_Task directions_
Look through the data below. Collect every line where the word "naročilu" occurs.

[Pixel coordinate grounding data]

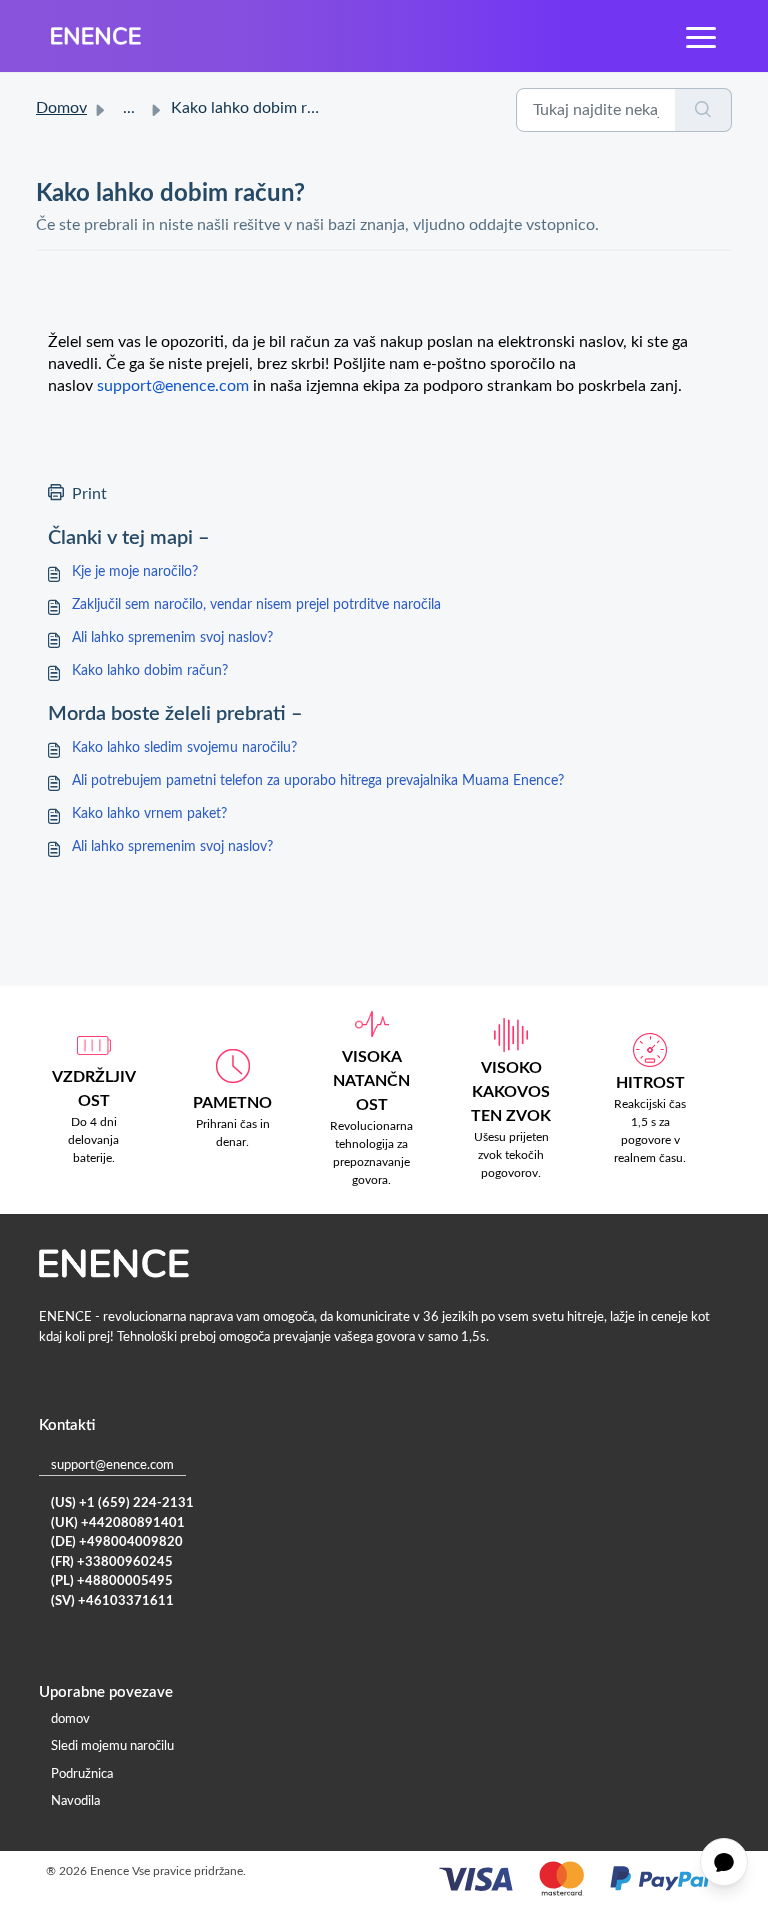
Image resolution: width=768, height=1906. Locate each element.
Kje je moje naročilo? (135, 572)
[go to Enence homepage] (96, 36)
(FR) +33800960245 (112, 1562)
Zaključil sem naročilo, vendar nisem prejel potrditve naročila (256, 605)
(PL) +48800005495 (112, 1581)
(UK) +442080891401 (118, 1523)
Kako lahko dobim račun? (150, 671)
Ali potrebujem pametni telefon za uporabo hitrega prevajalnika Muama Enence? (318, 781)
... (129, 108)
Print (89, 494)
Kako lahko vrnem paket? (149, 814)
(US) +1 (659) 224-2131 (122, 1503)
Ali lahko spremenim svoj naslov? (172, 638)
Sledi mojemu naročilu (112, 1746)
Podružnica (82, 1774)
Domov (61, 108)
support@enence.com (112, 1465)
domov (70, 1719)
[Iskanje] (703, 110)
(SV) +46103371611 (112, 1601)
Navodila (75, 1801)
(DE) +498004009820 (117, 1542)
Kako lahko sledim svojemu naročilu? (184, 748)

_Response for this exercise_
Sledi mojemu naročilu (112, 1746)
Kako lahko sledim svojemu naročilu? (184, 748)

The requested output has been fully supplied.